After Settlement
What Happens After Settlement?
Once your loan has settled, you are beginning an exciting new chapter in your financial journey with a new mortgage. To ensure the smooth management of your loan, there are a few key things you need to work through.
One of the most important aspects after settlement is understand how your loan repayments work and becoming familiar with your account structure. If you have an offset account, it is crucial to know how to utilise this account. An offset account can help reduce the interest on your loan, so ensuring you have sufficient funds in your direct debit account to cover repayments is essential.
While some banks allow your broker to assist in navigating through the setup of your account, unfortunately for majority of banks, your broker will not receive full information of your accounts. Thus, once your accounts are set up and structured correctly, you will be able to manage them more effectively.
Managing Your Loan Moving Forward
The next point of your journey will be reviewing your rate. Commonly, this is best undertaken every 6 months; or, if a fixed loan, you will review these 90 days prior to the fixed expiration. You will receive an email from your broker, but it’s easy to let that slip at times. We recommend being pro-active in nature and reaching out to your broker when in doubt.

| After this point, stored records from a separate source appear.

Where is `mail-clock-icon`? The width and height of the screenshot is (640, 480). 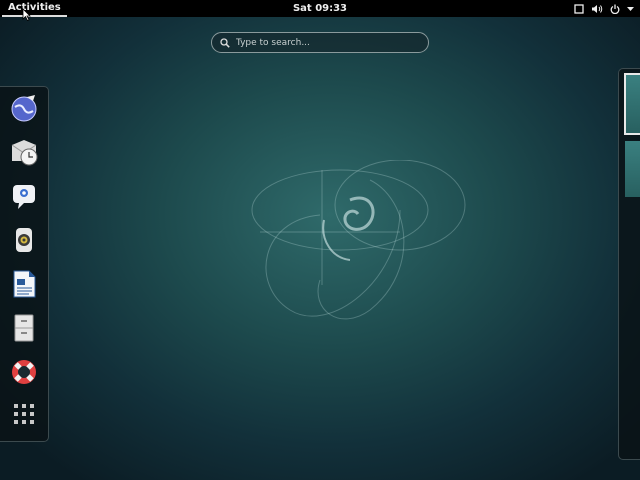 mail-clock-icon is located at coordinates (24, 154).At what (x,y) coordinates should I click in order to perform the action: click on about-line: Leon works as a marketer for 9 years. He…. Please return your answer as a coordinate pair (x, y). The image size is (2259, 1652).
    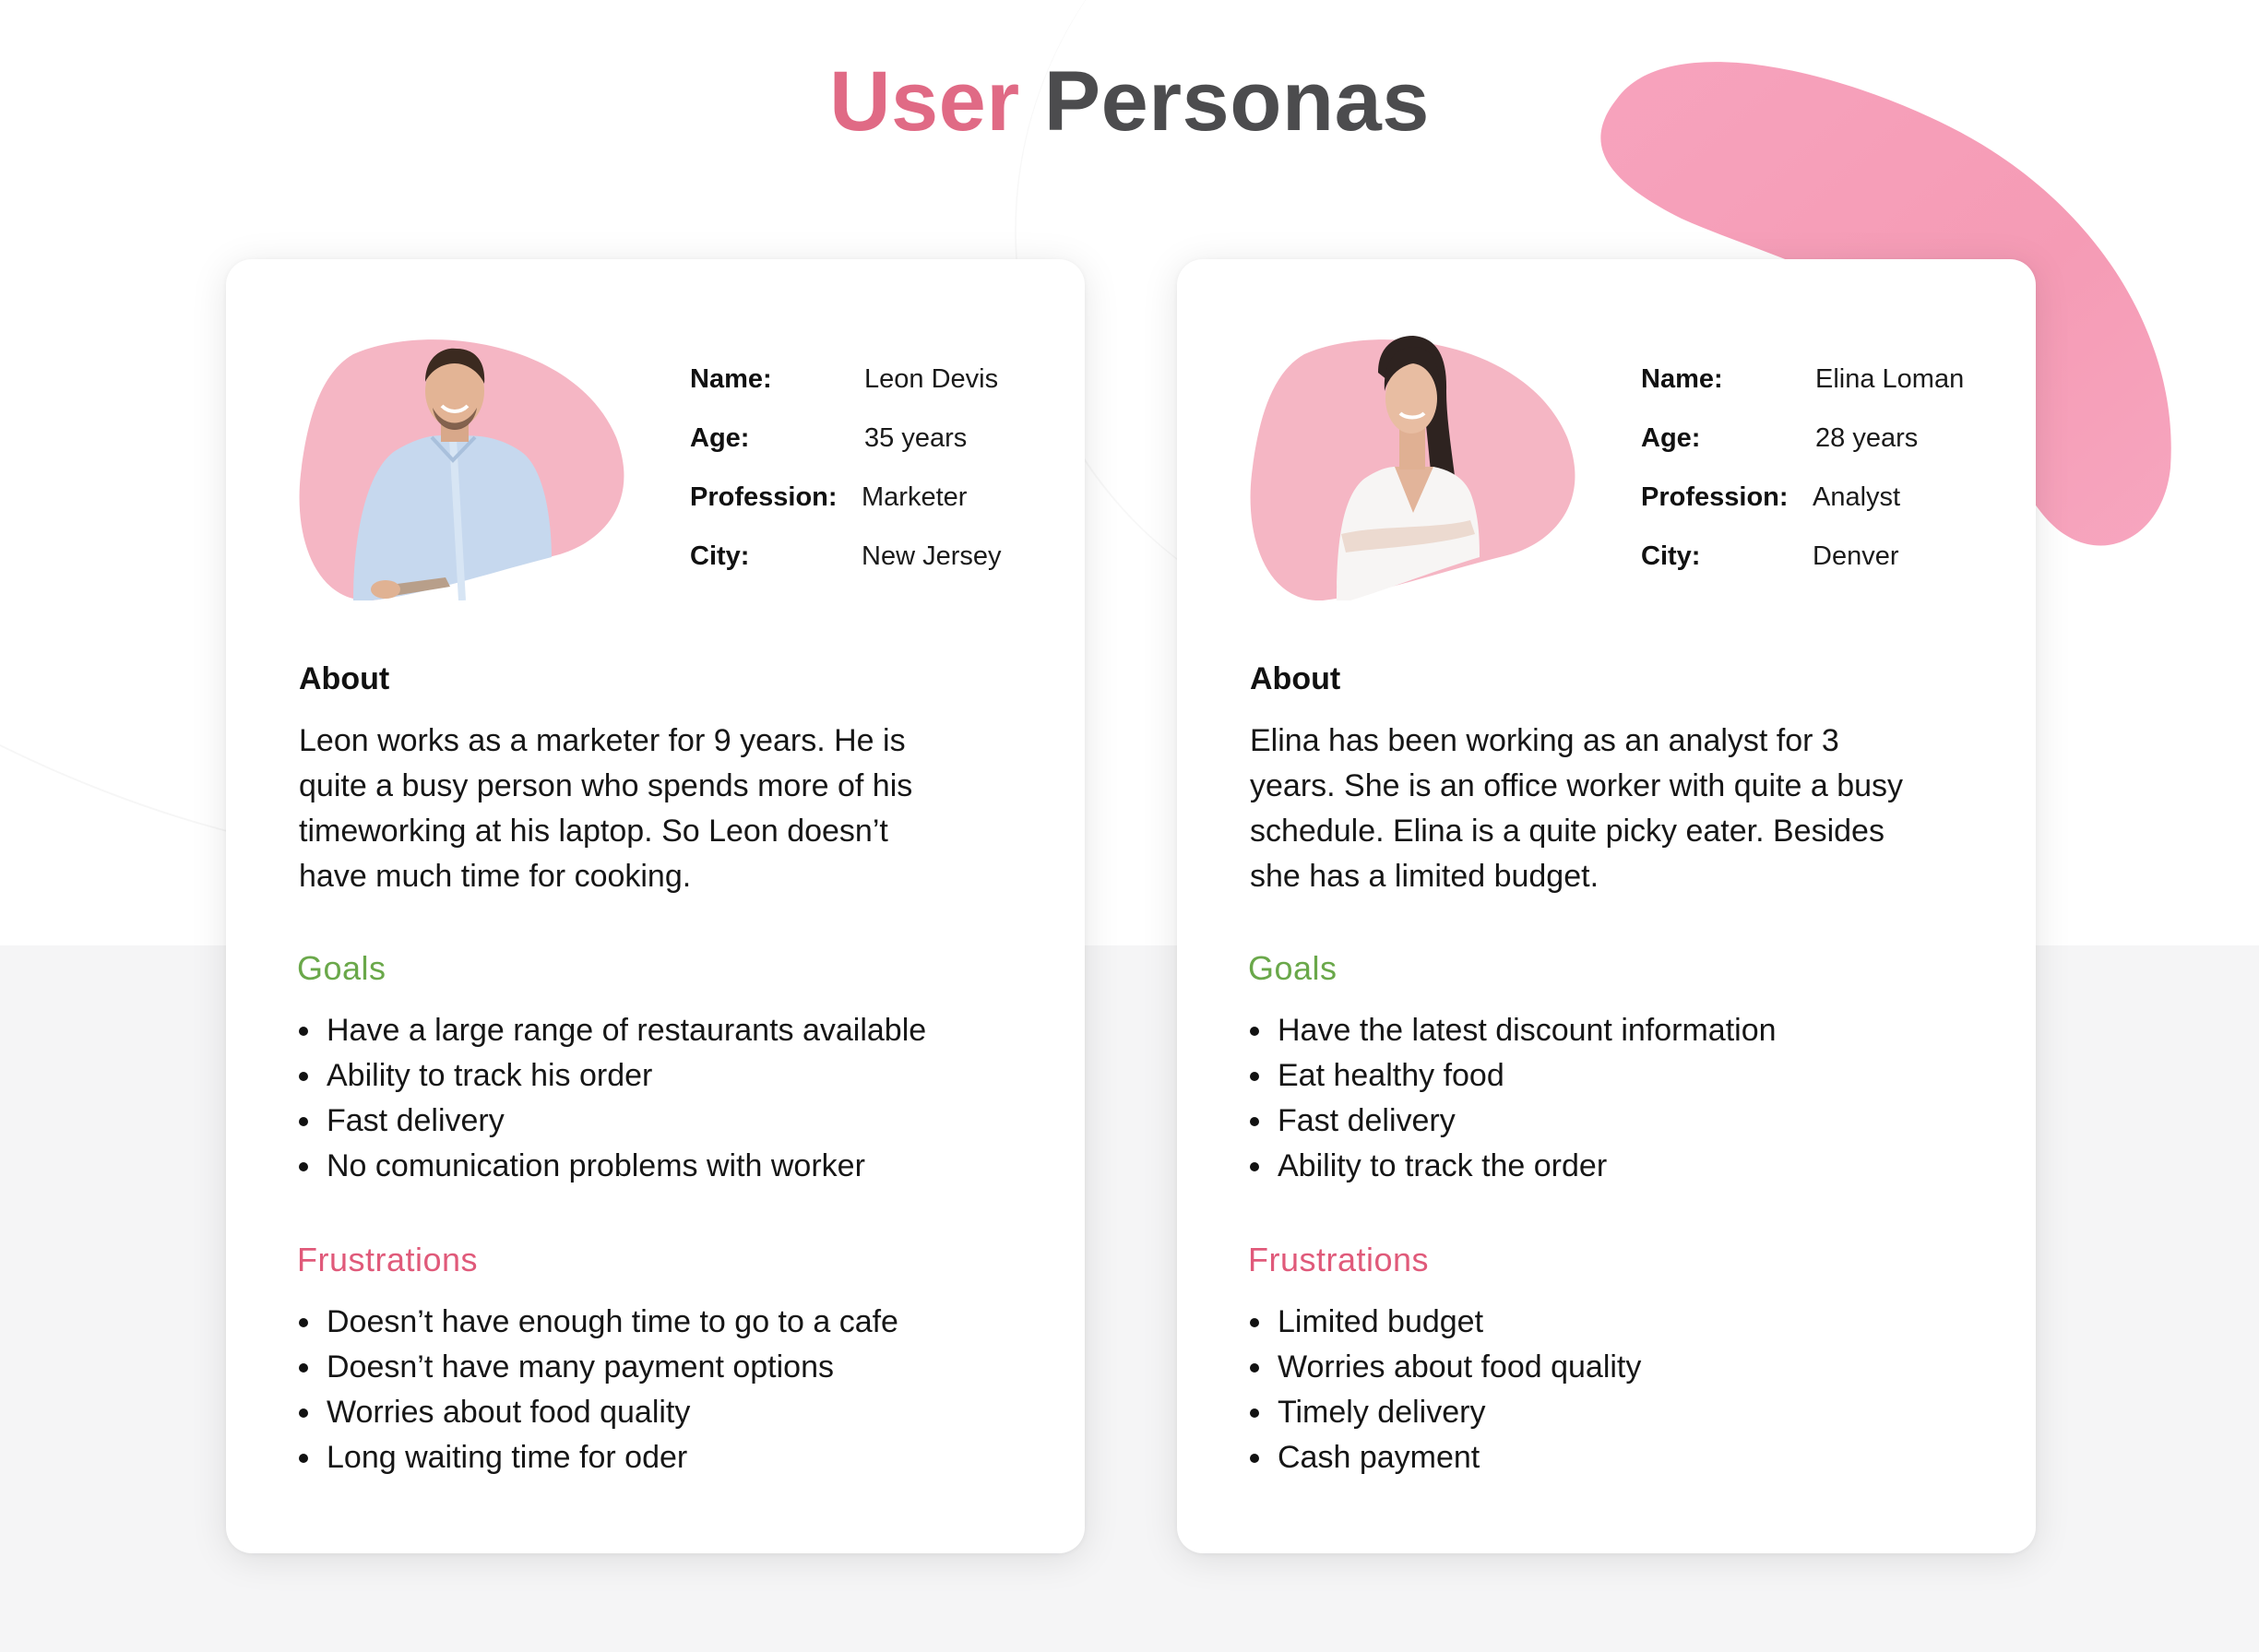
    Looking at the image, I should click on (602, 740).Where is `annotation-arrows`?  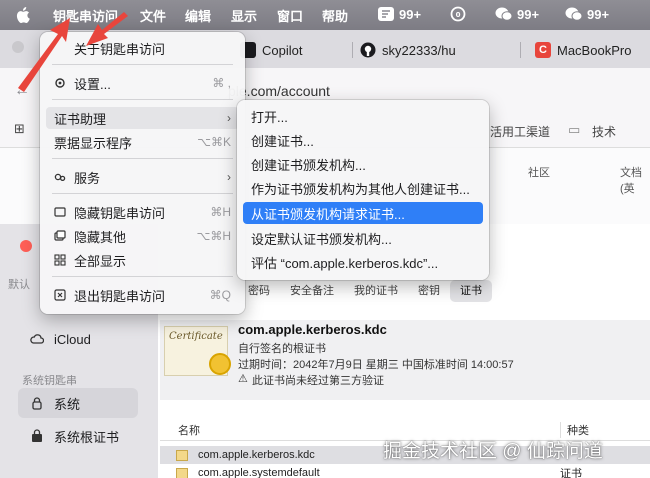
annotation-arrows is located at coordinates (73, 52).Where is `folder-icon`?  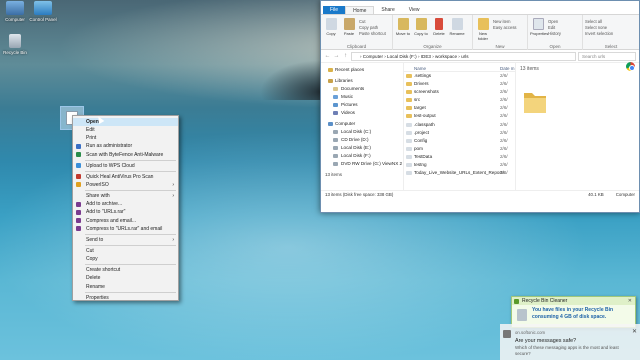 folder-icon is located at coordinates (409, 108).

To better understand what happens after settlement, consider these scenarios:
Examples
Example 1:
A client who had a fixed-rate loan approached us for a review once their fixed term ended. We found that the new rate they were being moved to did not compete with the current market rates. Thus, we negotiated with the bank and secured a lower interest rate, saving the client a significant amount in repayments.
Example 2:
In another scenario, a client started off with one offset account, but was using a separate bank for salary credits. After conducting a post settlement review, we found an opportunity to save money. By rolling over the client’s salary credits to the offset account and adding an additional account, they could save even more by holding additional funds in a second offset account. This simple adjustment made a significant difference in reducing interest paid on the loan.